• **Passage for review**:

There’s something strange going on in Switzerland. This Sunday, Swiss voters will vote on the 1:12 Initiative, a plan to limit the monthly pay of Swiss companies’ top executives to the yearly pay of their lowest paid employees, an annual ratio of one to twelve. The people behind that idea hope both to curb enormous executive salaries and to raise the standards of living for the poor.
Then there’s another, even more radical idea — a plan to give everyone a minimum basic income of 2,500 francs ($2,800) a month. To get this money, all you would have to do is be an adult citizen — and you could get this money even if you had a job. A vote on this idea is likely to be held in early 2016.
These ideas might sound crazy, but they’re real possibilities. In fact, Switzerland has been debating a lot of ideas like this over the past year — in March, the country approved a plan that would give shareholders an annual ballot on managers’ pay (the plan was called an “initiative against ‘fat cats'”), and next year the country will vote on a plan to impose a minimum wage of 4,000 Swiss francs ($4,300) a month.
What’s most strange about this radical egalitarianism is that Switzerland has long held a reputation as a kind of capitalist paradise, with secretive banks, low taxes, and lots of gold.
To understand this shift, you have to understand the idiosyncrasy of Switzerland’s political culture and political system.
The government is based around a federal structure (there are 26 cantons, each of which is technically a fully sovereign state), with a remarkable system of (semi) direct democracy. One key part of this system is the federal popular initiative. Citizens can propose a change to the Swiss Federal Constitution, and if 100,000 people sign it, a referendum must be held. If a double majority of citizens and representatives of the cantons agree to it, it becomes law. You can see some of the proposals on this website — “Do not abuse our pension!” reads one, while another hopes to protect the “wolf, bear, and lynx” (both failed).
Such a system relies on a remarkable ability to reach a consensus — even if they don’t like an initiative that passes, most Swiss will shut up and live with it. Clive H. Church, a professor from the Centre for Swiss Politics at the University of Kent, told Business Insider that Swiss political culture means that citizens are “willing to accept the people’s decision even if it goes against [their own]”; politicians can be counted on not to resign or protest if the vote doesn’t go their way; and — perhaps most incredibly — Swiss citizens will happily vote many times a year.
Church says that historically the Swiss left has used the initiatives to counteract a long-standing electoral weakness, adding that there has always been a “small but vociferous left wing in Swiss politics.”
“The popular initiative, as the Swiss direct democratic instrument per se, has ever been an approach for minorities, working class etc. to bring up their issues,” Claudio Kuster, one of the co-authors of the initiative against “fat cats” says. “During the last century there have been many initiatives, trying to force fiscal equality, to introduce and extend the pension system.”
But what exactly is behind this recent cluster of initiatives? Daniel Straub, one of the people behind the minimum basic income initiative, said it simply came down to rising social inequality, and others seem to agree.

• **Dataset extract**:

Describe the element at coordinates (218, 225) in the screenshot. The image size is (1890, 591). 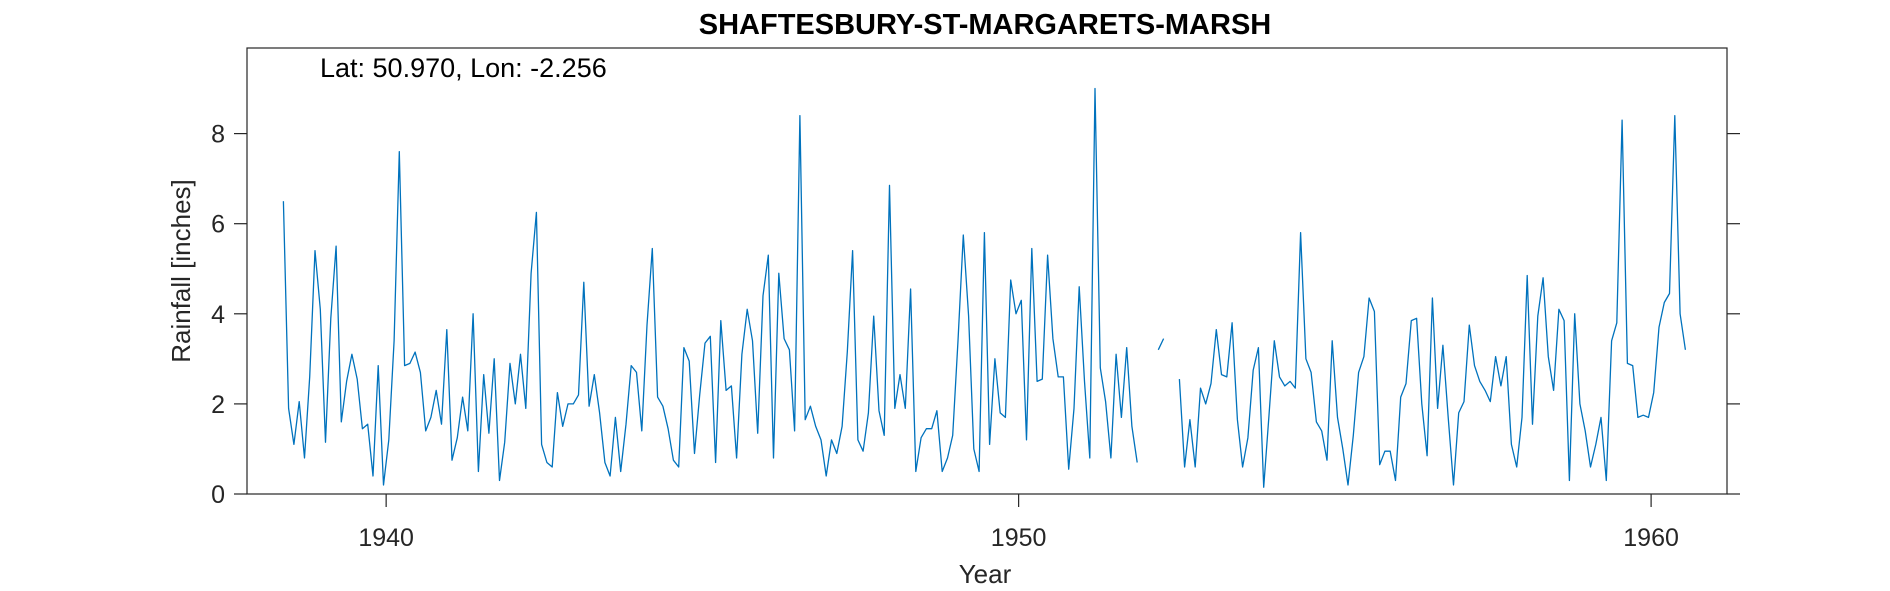
I see `y-tick-label-6: 6` at that location.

• **What you are asked to do**: Carry on the article on Switzerland's pay and income initiatives, picking up after its final sentence. The material comes from a separate source and has no connection to the article on Switzerland's pay and income initiatives.

• **Response for this exercise**:
“In the past in Switzerland, it was unusual that someone showed off their wealth,” David Roth, the leader of the youth wing of Swiss party the Social Democrats, and one of the architects of the 1:12 Initiative, says. “They had some modesty in Switzerland 30 years ago. 30 years ago, there was a relation between the highest and the lowest salary — a relation of 1:6.” For decades, Roth argues, as production rose in Switzerland, normal pay and executive pay rose in proportion, and that only changed 10-15 years ago.
“Don’t forget that Daniel Vasella, then CEO and chairman of the board of Novartis, had received (rather: grabbed by himself) up to 50 million USD some years ago,” Kuster says. “A few years before, he started at just one million. That growth was not explainable. And still isn’t.”
When I asked Thomas Milic, a lecturer at the University of Zurich whether the financial crisis of 2008 had played a role in people’s understanding of economic inequality, he explained that the crisis hadn’t really been a crisis for the Swiss. “Surprisingly, Switzerland has managed to emerged strengthened from ,” Milic says. “The jobless rate is low, extremely low if you compare it to the European Union. Average income is high. Thus, there is actually no mood of crisis in Switzerland.”
What changed in the past five years, Milic says, is the public perception of bankers. UBS, one of the biggest Swiss banks, had to be bailed out by the government, and people were not happy about it.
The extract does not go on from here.